Assigned task -
For the entries that appear below, write out the exact text and omit the pictures.
##############################
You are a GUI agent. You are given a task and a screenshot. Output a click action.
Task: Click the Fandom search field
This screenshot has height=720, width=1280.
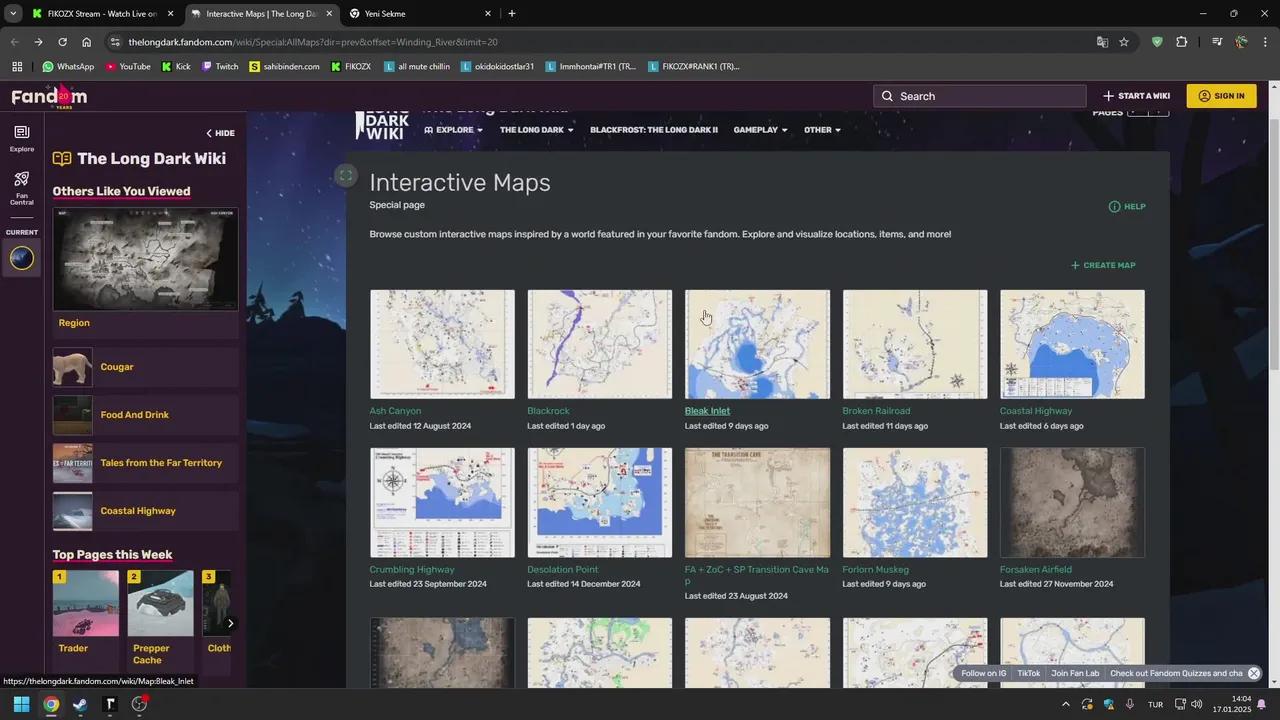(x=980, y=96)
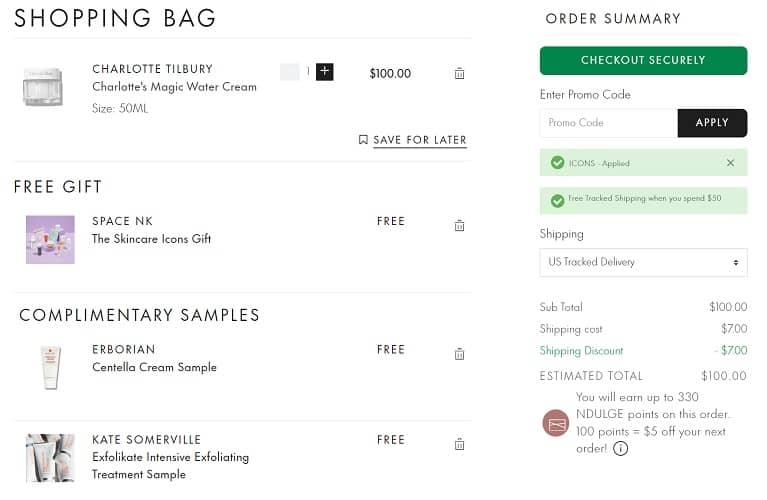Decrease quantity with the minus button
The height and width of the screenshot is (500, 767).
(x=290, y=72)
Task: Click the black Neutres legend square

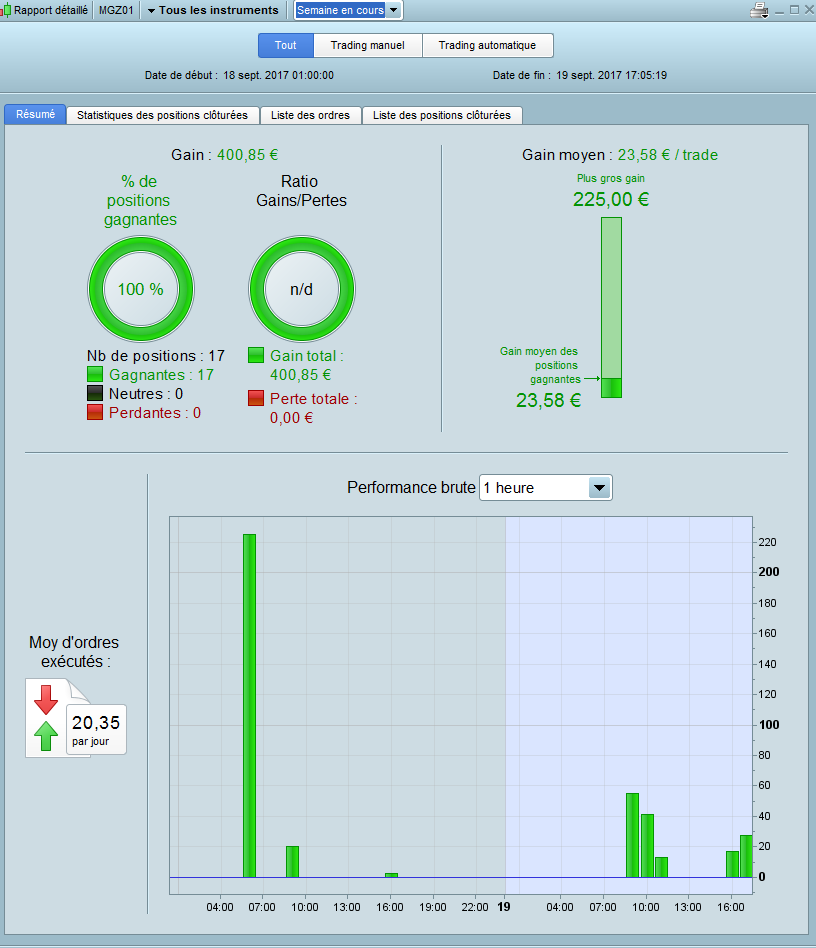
##############################
Response for this exercise -
You are a GUI agent. You are given a task and a screenshot. Output a click action.
Task: Click the Fandom search field
This screenshot has height=720, width=1280.
(x=980, y=96)
Decrease quantity with the minus button
The height and width of the screenshot is (500, 767).
(x=290, y=72)
Task: Click the black Neutres legend square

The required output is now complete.